Choosing to work in analog print mediums in 2024 doesn’t mean I’m a Luddite who opposes technology. In fact, much of my work is facilitated by the internet. Through online networks like Facebook groups and Listservs, I’m able to source equipment, parts, supplies, and out of print service manuals. I learned how to take apart a RISO ink drum to remove clogged ink thanks to the help of a repair forum. The internet has enabled a growing community of diy artists and publishers to share their knowledge, and trade resources and equipment. Additionally, social media platforms like Pinterest and Instagram are undoubtedly responsible for the growing awareness of Letterpress printing, and RISO’s grainy, imperfect print aesthetic, often emulated by digital illustrators and graphic designers.
Contextualized by a history rooted in activism, zines and tangible print media subvert the traditional hierarchical systems of mainstream publishing and the fine art world. Operating as Print St. Pete, my community print shop seeks to reclaim the collective power of print. Over the past decades, as technology advanced and infiltrated every aspect of our lives, many of us have gravitated towards the analog and handmade to counteract the screen void. The same way vinyl has seen a resurgence in spite of YouTube, Spotify and Apple Music, handmade, tangible print media like posters and zines remain popular not necessarily in spite of Instagram, TikTok and Pinterest, but in part because of it. Social media provides a platform for artists and creatives to share their work, allowing them to subvert the gatekeepers of the traditional, mainstream art and publishing worlds, and reach their audiences directly.

* * *

• [Problem to work on] Repeat the passage about analog printing word for word, from "Choosing to work" up to and including "and graphic designers.".

• [Raw data]
* * *

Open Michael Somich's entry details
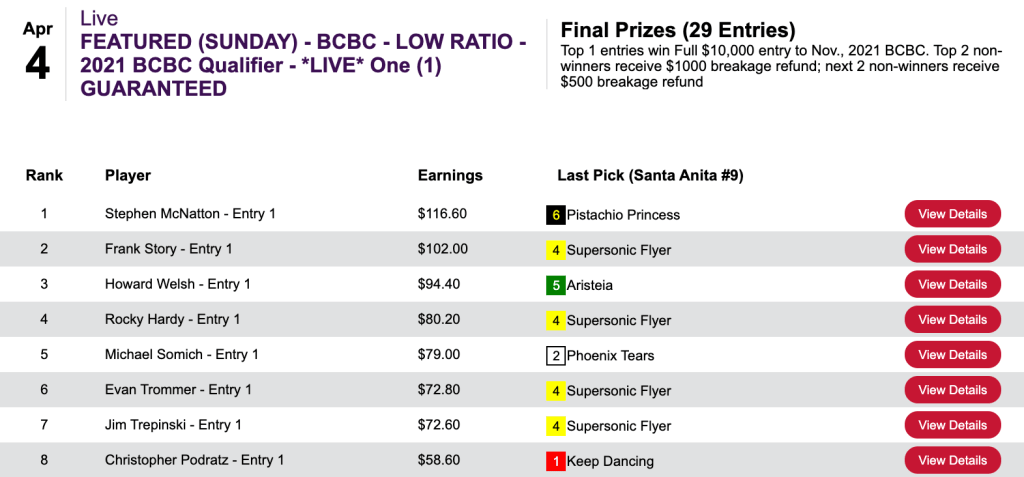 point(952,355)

* * *

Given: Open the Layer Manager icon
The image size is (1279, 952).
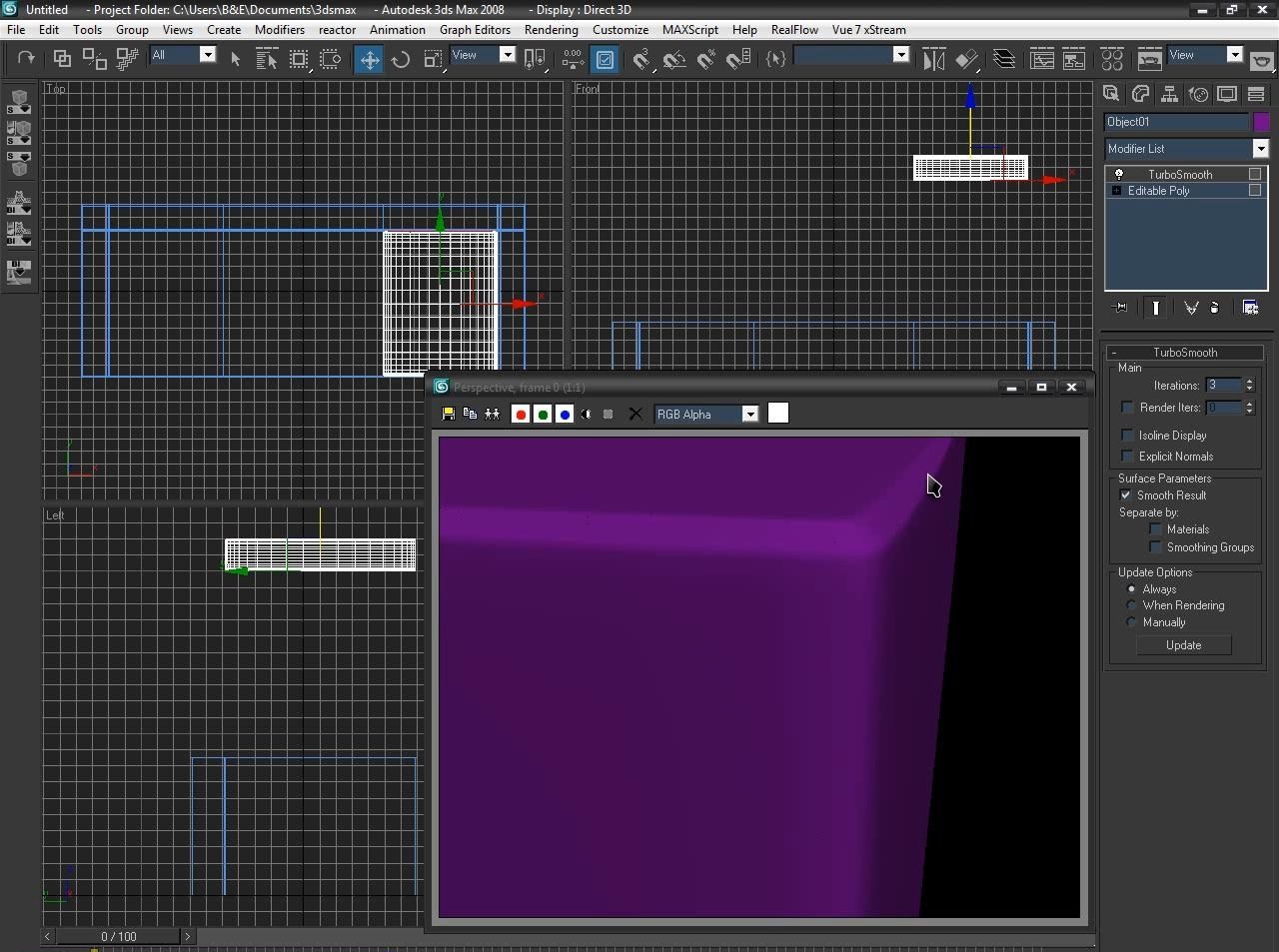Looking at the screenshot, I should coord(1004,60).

* * *

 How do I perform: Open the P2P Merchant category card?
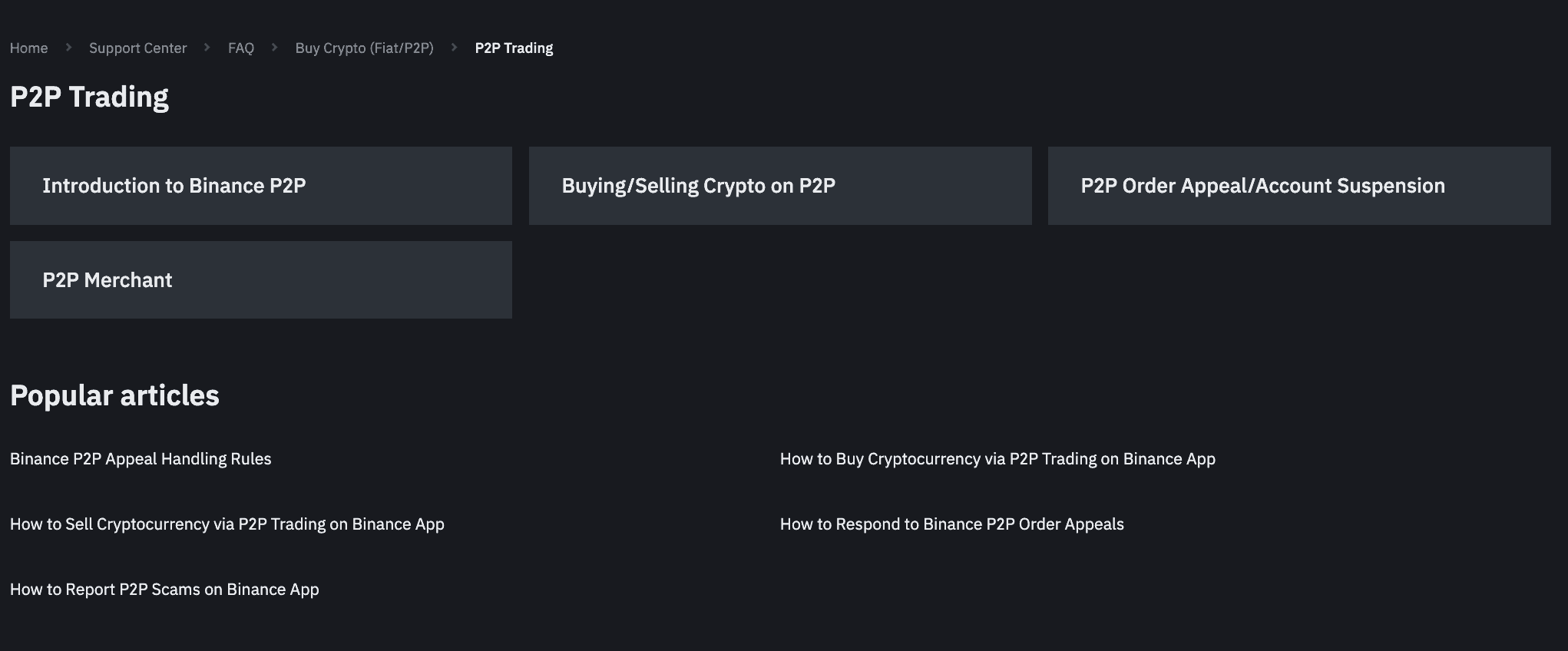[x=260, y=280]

* * *

• [Response to the task]
Choosing to work in analog print mediums in 2024 doesn’t mean I’m a Luddite who opposes technology. In fact, much of my work is facilitated by the internet. Through online networks like Facebook groups and Listservs, I’m able to source equipment, parts, supplies, and out of print service manuals. I learned how to take apart a RISO ink drum to remove clogged ink thanks to the help of a repair forum. The internet has enabled a growing community of diy artists and publishers to share their knowledge, and trade resources and equipment. Additionally, social media platforms like Pinterest and Instagram are undoubtedly responsible for the growing awareness of Letterpress printing, and RISO’s grainy, imperfect print aesthetic, often emulated by digital illustrators and graphic designers.